There are two genetically determined
biotin-dependent disorders. The first is holocarboxylase
synthetase (HCS) deficiency and the second
biotinidase deficiency. HCS catalyzes the reaction in which active holocarboxylases are synthesized from inactive apocarboxylases.
Biotin is required for this synthesis.
Biotinidase facilitates the release and recycling of free
biotin. Deficiency of either HCS or
biotinidase is characterized by certain neurological, cutaneous and biochemical abnormalities. In this paper, six patients with
biotinidase and two patients with HCS deficiency are described.
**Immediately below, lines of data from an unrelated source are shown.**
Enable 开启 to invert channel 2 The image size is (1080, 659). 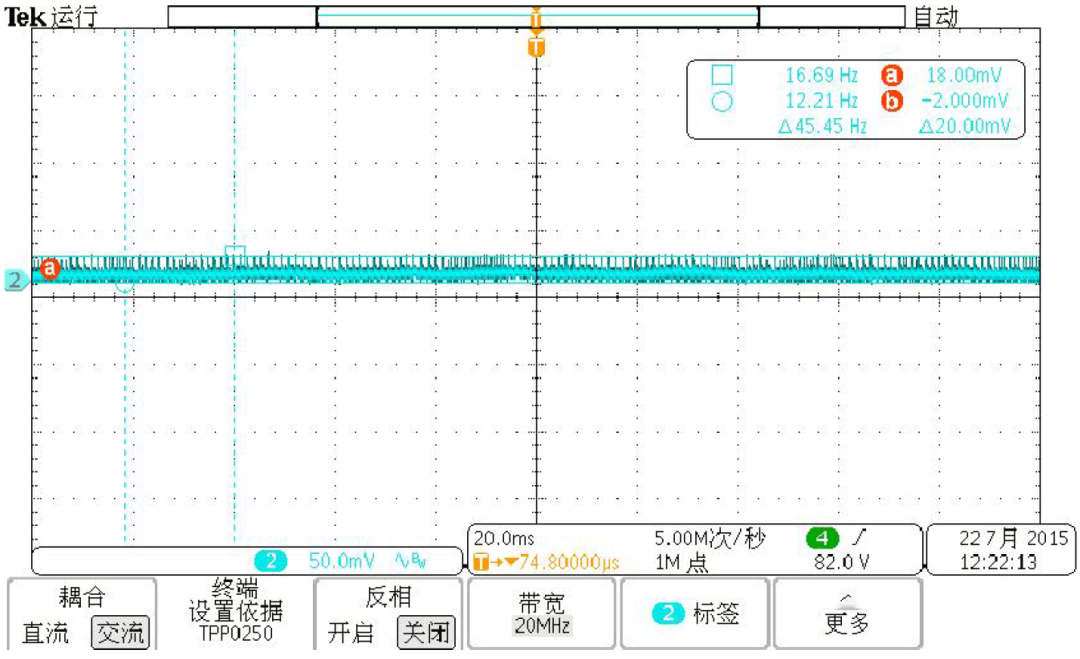(349, 634)
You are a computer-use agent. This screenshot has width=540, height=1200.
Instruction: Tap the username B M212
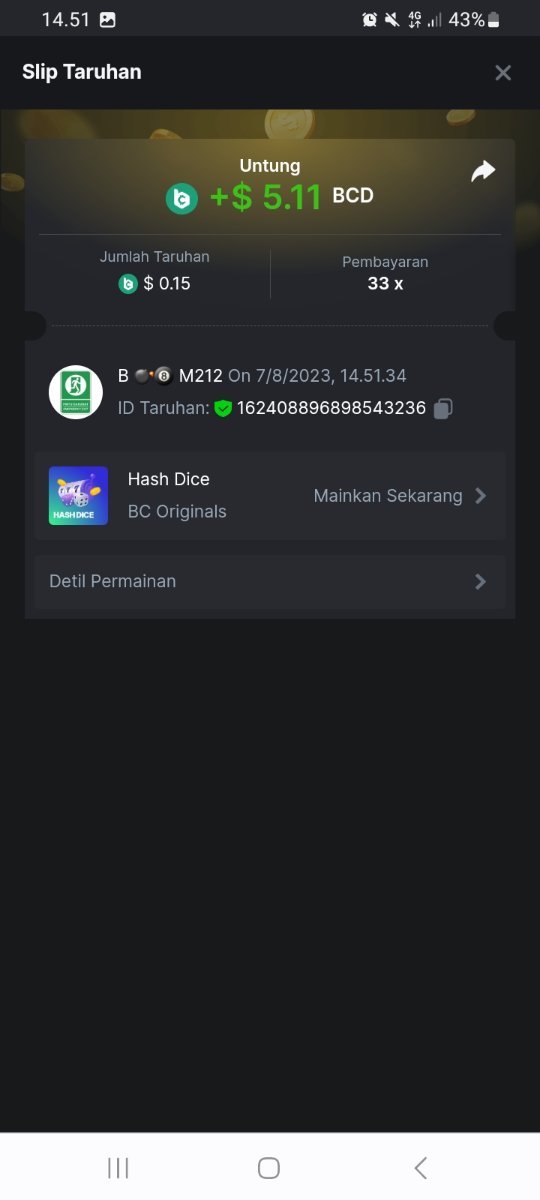click(x=170, y=376)
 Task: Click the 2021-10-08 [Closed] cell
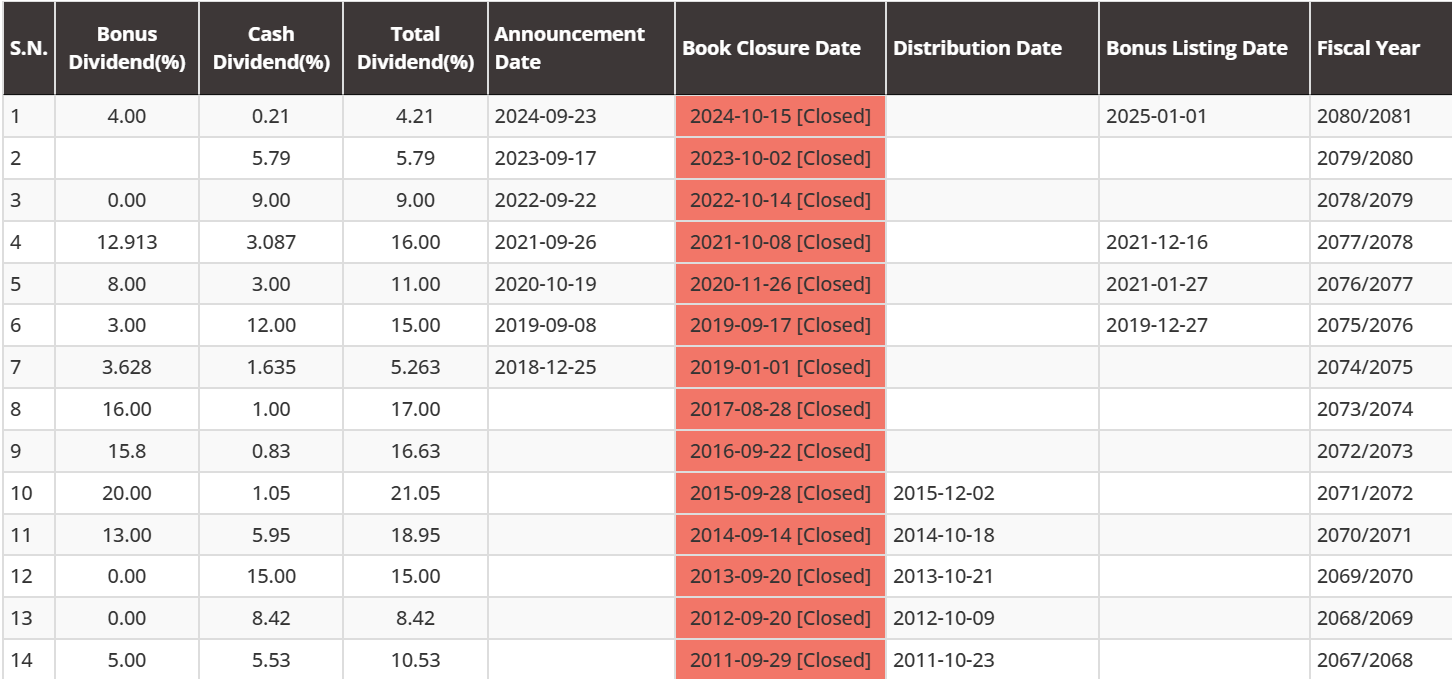pos(780,242)
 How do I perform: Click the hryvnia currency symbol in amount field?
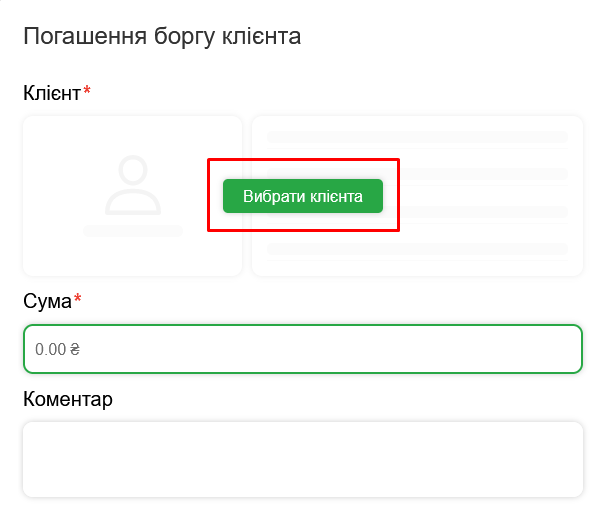click(x=75, y=350)

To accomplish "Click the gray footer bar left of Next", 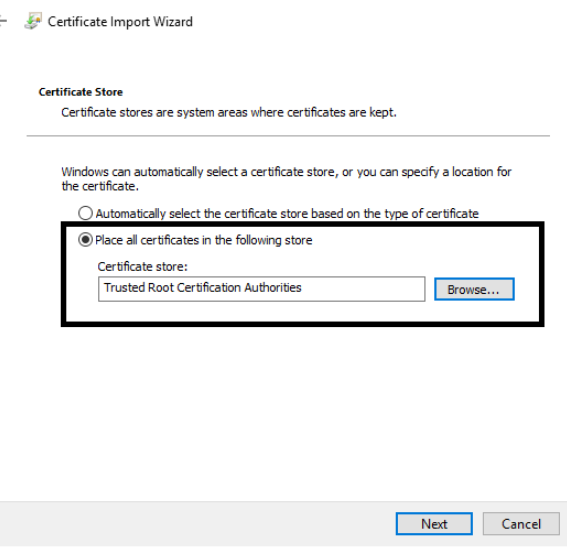I will (197, 524).
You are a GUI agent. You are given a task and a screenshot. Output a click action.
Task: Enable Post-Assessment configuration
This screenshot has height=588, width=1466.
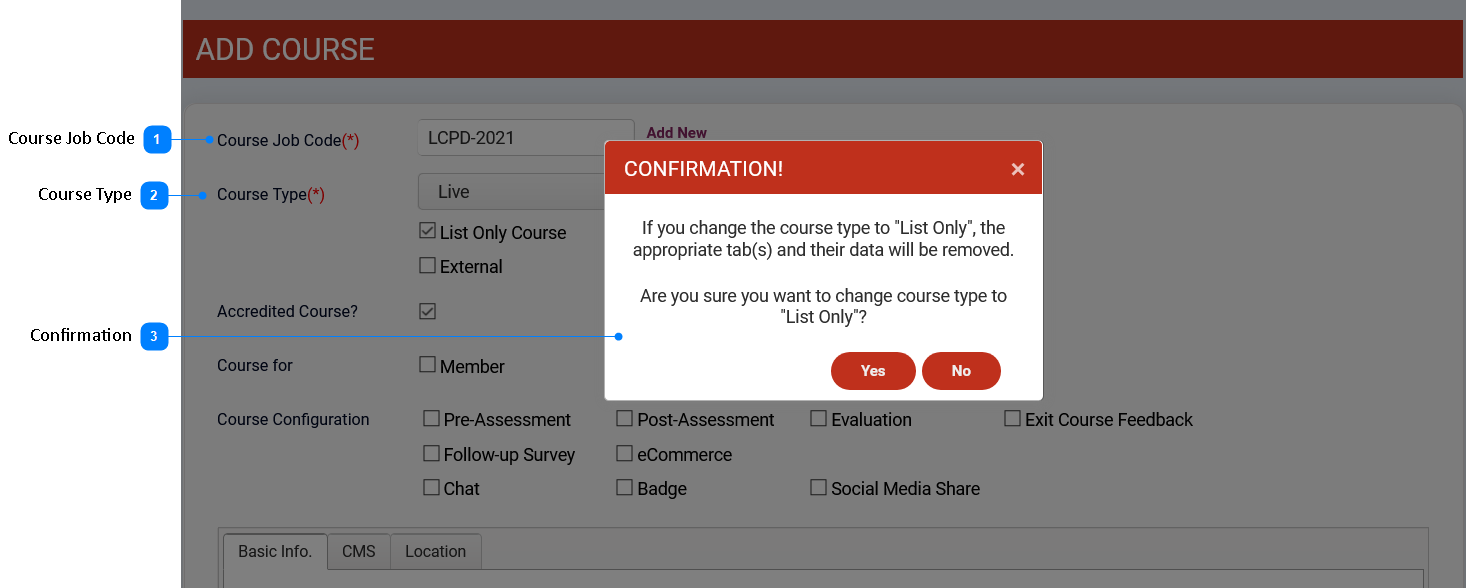click(x=624, y=419)
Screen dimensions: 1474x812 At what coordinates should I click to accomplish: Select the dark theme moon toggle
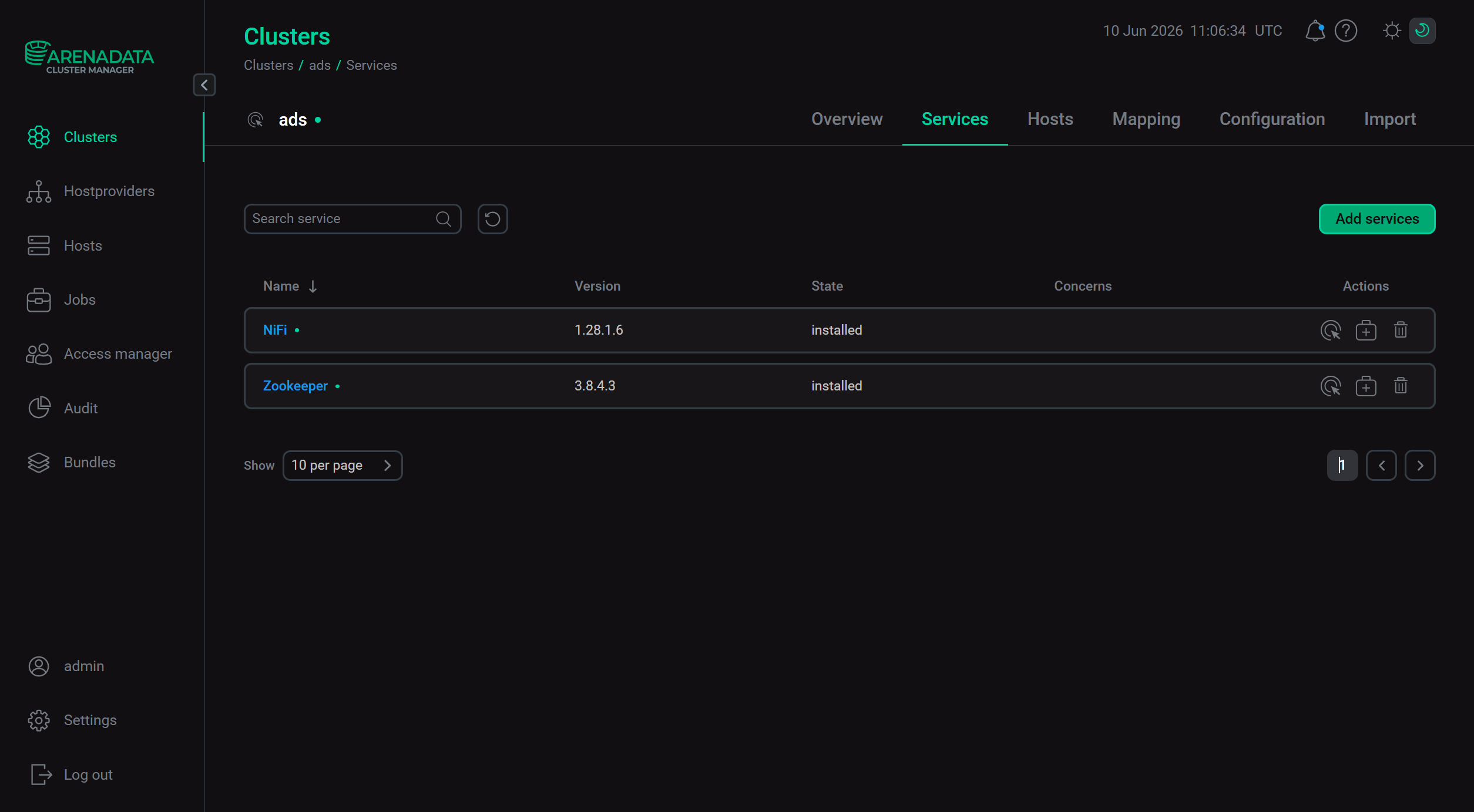1422,31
Among the most common neurological findings were
hypotonia (6/8),
seizures (2/6) and
optic atrophy (2/8).
Dermatitis and
conjunctivitis were present in three and four patients, respectively. All patients had low blood pH
bicarbonate levels. Serum
lactate was increased in all and
pyruvate in six cases. Two patients with
biotinidase deficiency presented earlier than the mean age of onset previously reported in the literature. Detection of eight cases during the past few years at a single metabolic unit indicates that
biotinidase deficiency is not rare in Turkey, where the frequency of some other metabolic disorders has also been reported to be high. We suggest that
biotin-dependent disorders should be considered in all infants with neurological symptoms, particularly those with jerks, even if other signs such as
alopecia,
seborrheic dermatitis and
acidosis are not evident, regardless of the age of presentation.